Perché la scelta di raccontare la vita di Lee Miller con lo stile della graphic novel?
Lee and Me affronta vari tabù. La strada della graphic novel mi ha permesso di affrontare questi argomenti crudi e duri, spero, in maniera delicata e profonda. Questo tipo di comunicazione, nella mia testa, mi faceva avvicinare al mondo dei più giovani. Ringrazio per questo i due fumettisti Federico e Michele Penco che hanno realizzato delle bellissime tavole. Dall’altra parte, far raccontare a sei sex offender la storia di Lee Miller è un grande cortocircuito mediatico. Dopo avere realizzato il documentario, i ragazzi hanno compiuto un percorso e mi è stato detto che c’è stata un’evoluzione molto importante per alcuni di loro.
Il suo ultimo film La seconda via, racconta una tragica vicenda storica durante la seconda guerra mondiale. Qual è filo rosso che lega tutti i suoi lavori?
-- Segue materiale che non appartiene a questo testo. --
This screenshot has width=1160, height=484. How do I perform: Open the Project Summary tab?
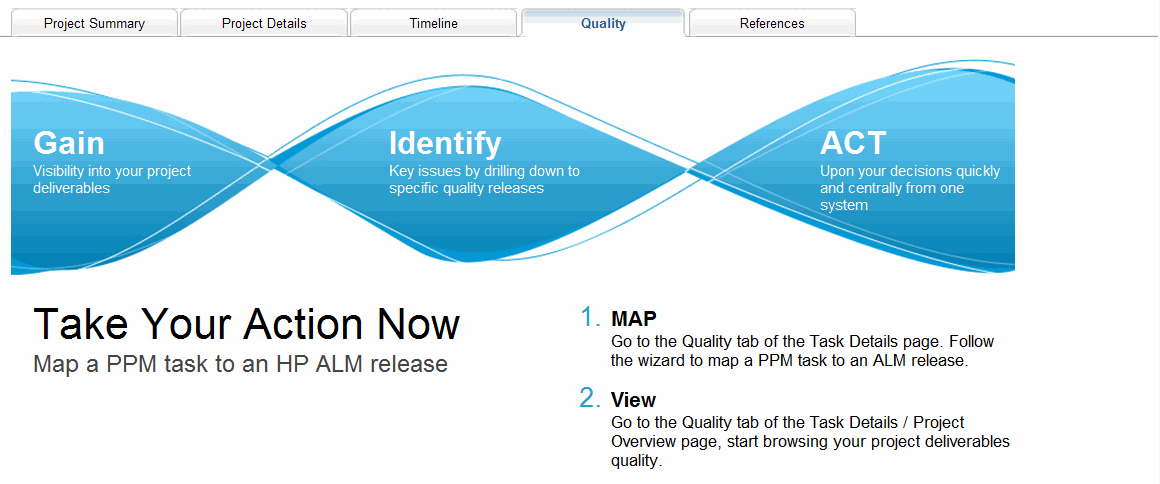click(94, 23)
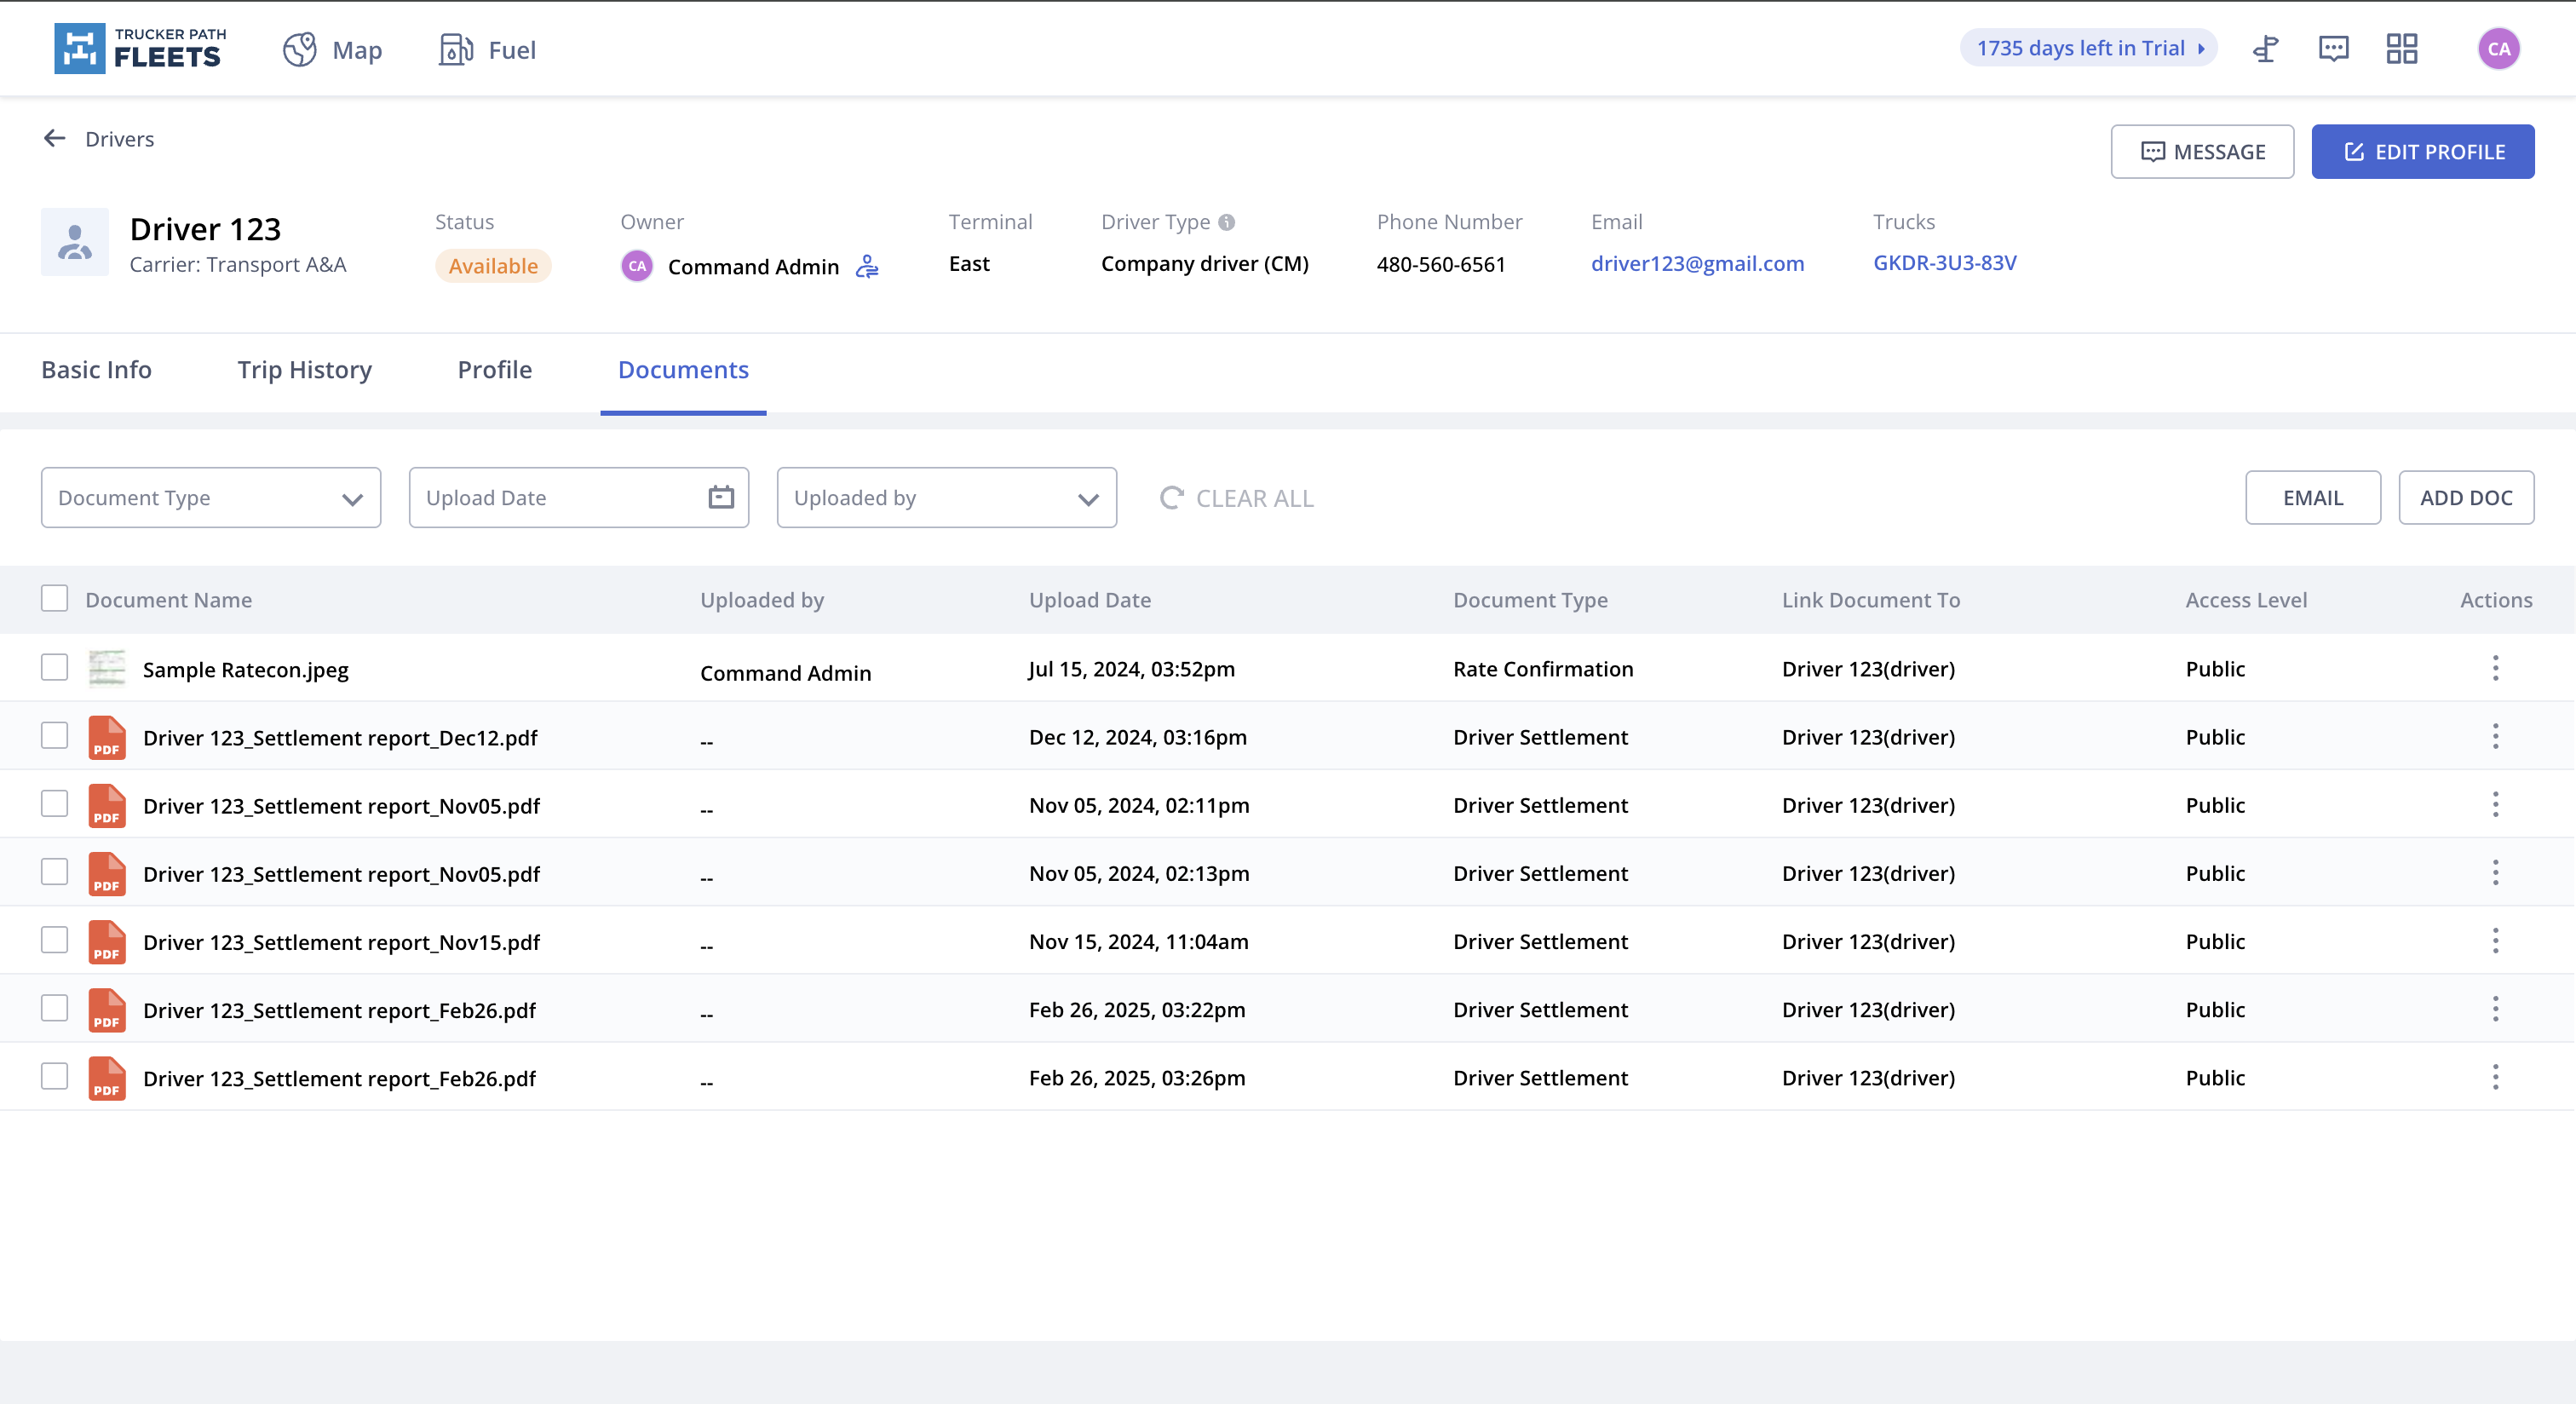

Guardando tutti i miei film, noto una certa attenzione al dolore delle persone. La scrittura de La seconda via mi ha insegnato a comprenderlo. È un processo difficilissimo, spesso impossibile, però tentare di farlo ti aiuta a crescere tanto. È stato un regalo perché è come se mi avesse aperto gli occhi. Cercando di trovare un filo, posso dire che ho sempre cercato di portare un certo tipo di cura. Non mi interessa solo parlare dell’evento drammatico, ma mi sta sempre molto a cuore il fatto di trasfigurare il dolore, dando origine a qualcosa che lo supera e che ci fa migliore come persone e come società.